Representative Sharon Anglin Treat, a powerful Democrat who was first elected in 1990, said that she and Mr. Smith were once bitter foes. “But Gordon’s become like a consumer activist,” she said with a big smile. “I’ve seen him more times in the last few years than I can count.”

Dr. Nancy Cummings, a 51-year-old orthopedic surgeon in Farmington, is the kind of doctor who has changed Mr. Smith’s life. She trained at Harvard, but after her first son was born she began rethinking 18-hour workdays. “My husband used to drive my son to the hospital so that I could nurse him,” she said. “I decided that I really wanted to be a good surgeon, but also wanted to raise healthy, well-adjusted kids I would actually see.”

So she went to work for a hospital, sees health care as a universal right and believes profit-making businesses should have no role in either insuring people or providing their care. She said she was involved with the Maine Medical Association, for the most part, to increase patients’ access to care.

Dr. Lee Thibodeau, 59, a neurosurgeon from Portland, still calls himself a conservative but says he has changed, too. He used to pay nearly $85,000 a year for malpractice insurance and was among the most politically active doctors in the state on the issue of liability. Then, in 2006, he sold his practice, took a job with a local health care system, stopped paying the insurance premiums and ended his advocacy on the issue.

“It’s not my priority anymore,” Dr. Thibodeau said. “I think Gordon and I are now fighting for all of the same things, and that’s to optimize the patient experience.”

Many of Mr. Smith’s counterparts in other states told similar stories of change.

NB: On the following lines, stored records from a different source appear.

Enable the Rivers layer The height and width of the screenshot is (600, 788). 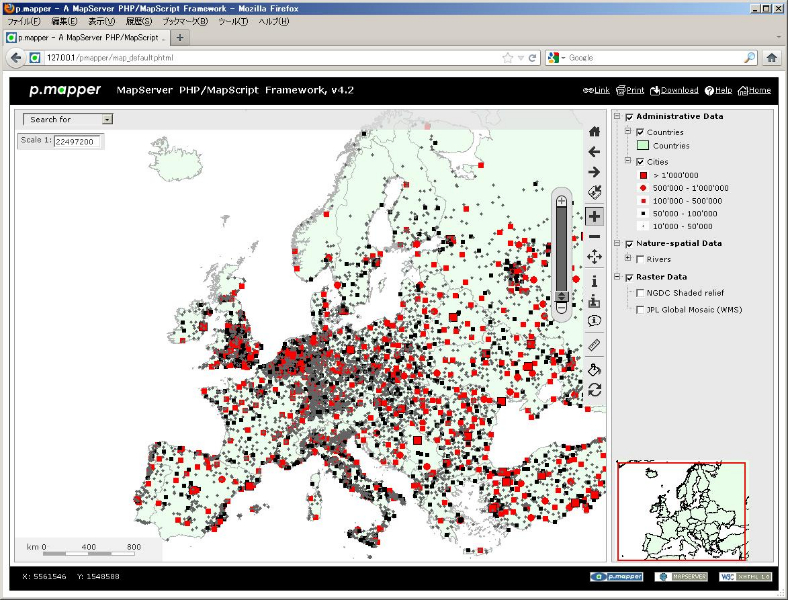click(x=640, y=259)
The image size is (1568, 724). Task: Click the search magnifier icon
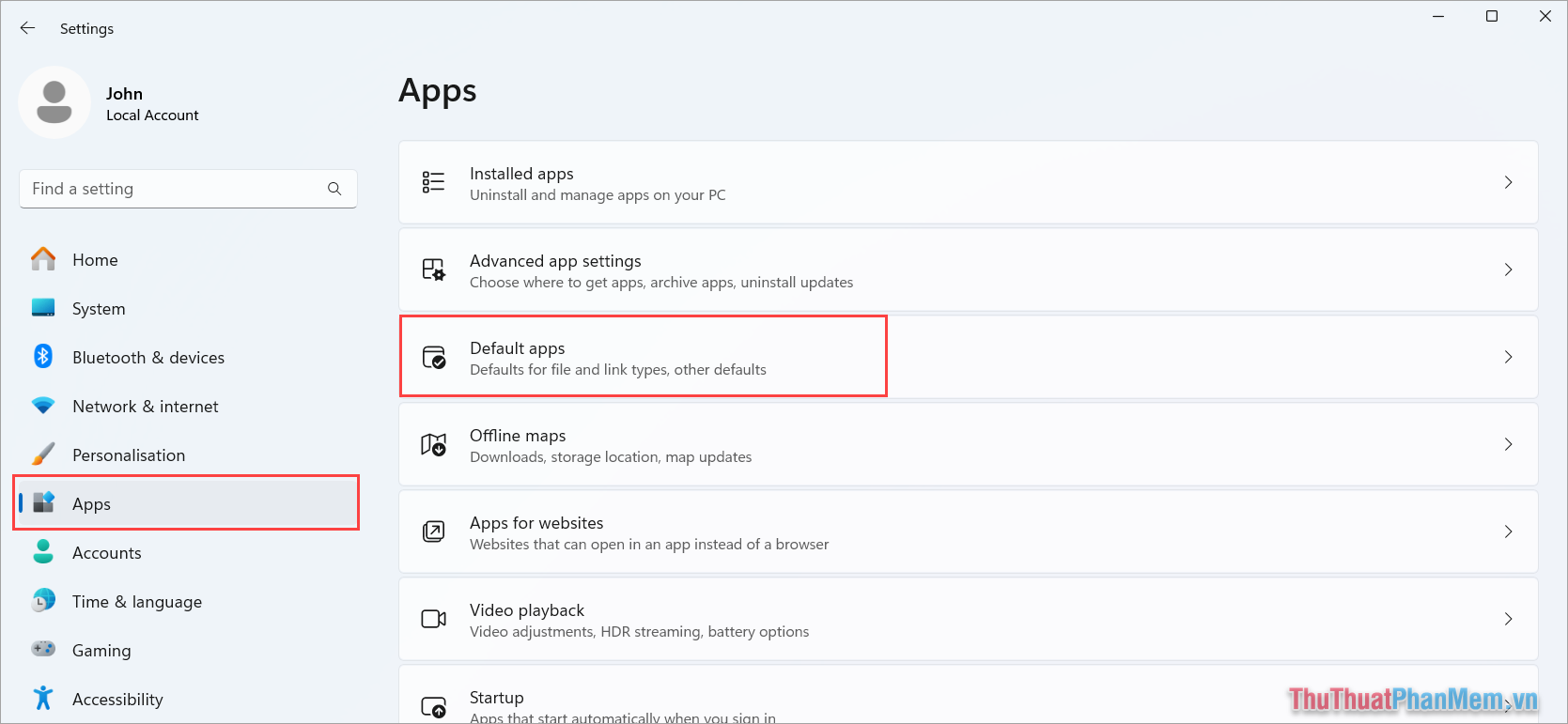(x=334, y=189)
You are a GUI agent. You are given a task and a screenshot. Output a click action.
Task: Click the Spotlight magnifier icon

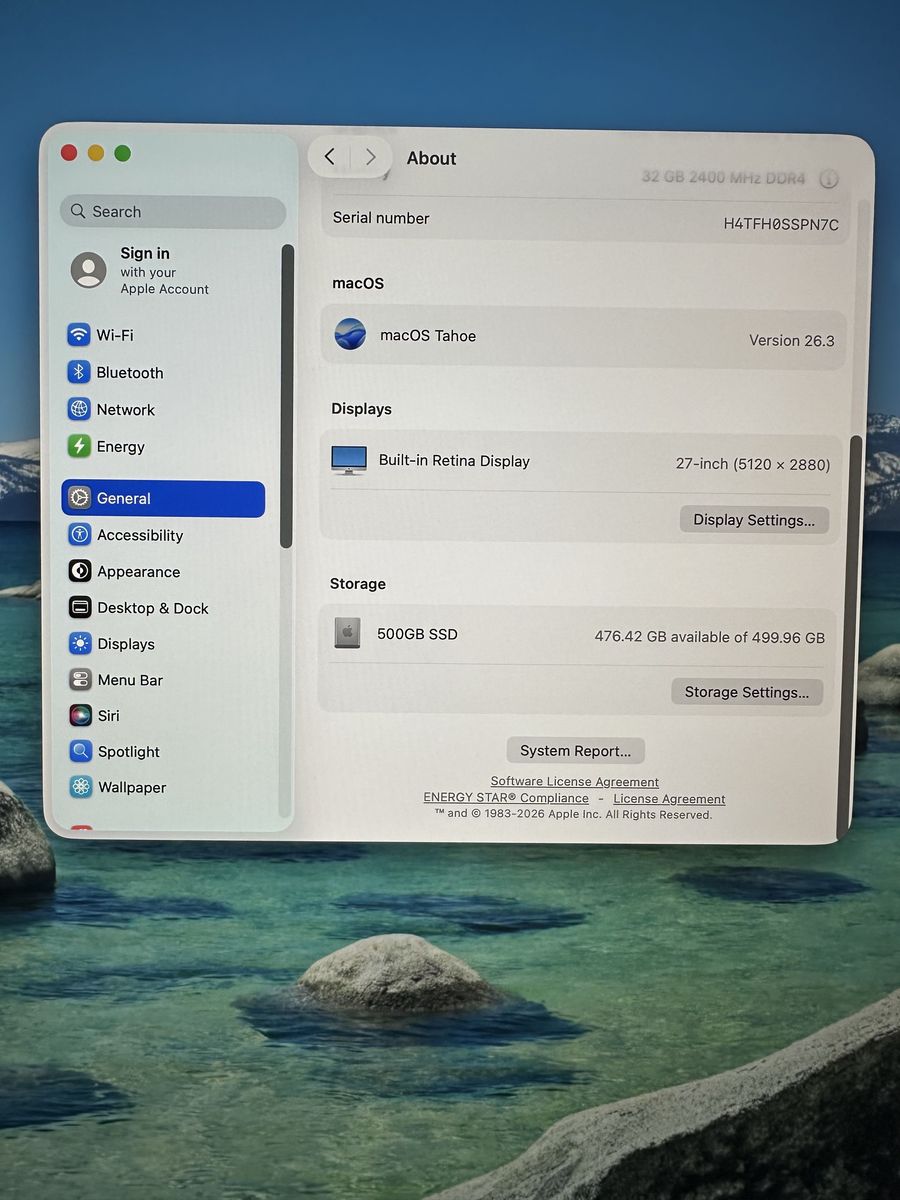pyautogui.click(x=80, y=752)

“When I came here, it was an old boys’ club of conservative Republicans,” said Joanne K. Bryson, the executive director of the Oregon Medical Association since 2004.

Now her group lobbies for public health issues that it long ignored, like insurance coverage for people with disabilities.

Even in Texas, where three-quarters of doctors said last year that they opposed the new health law, doctors who did not have their own practices were twice as likely as those who owned a practice to support the overhaul, as were female doctors.

Dr. Cecil B. Wilson, the president of the A.M.A., said that changes in doctors’ practice-ownership status do not necessarily lead to changes in their politics. And some leaders of state medical associations predicted that the changes would be fleeting.

Dr. Kevin S. Flanigan, a former president of the Maine Medical Association, described himself as “very conservative” and said he was fighting to bring the group “back to where I think it belongs.” Dr. Flanigan was recently forced to close his own practice, and he now works for a company with hundreds of urgent-care centers. He said that in his experience, conservatives prefer owning their own businesses.

“People who are conservative by nature are not going to go into the profession,” he said, “because medicine is not about running your own shop anymore.”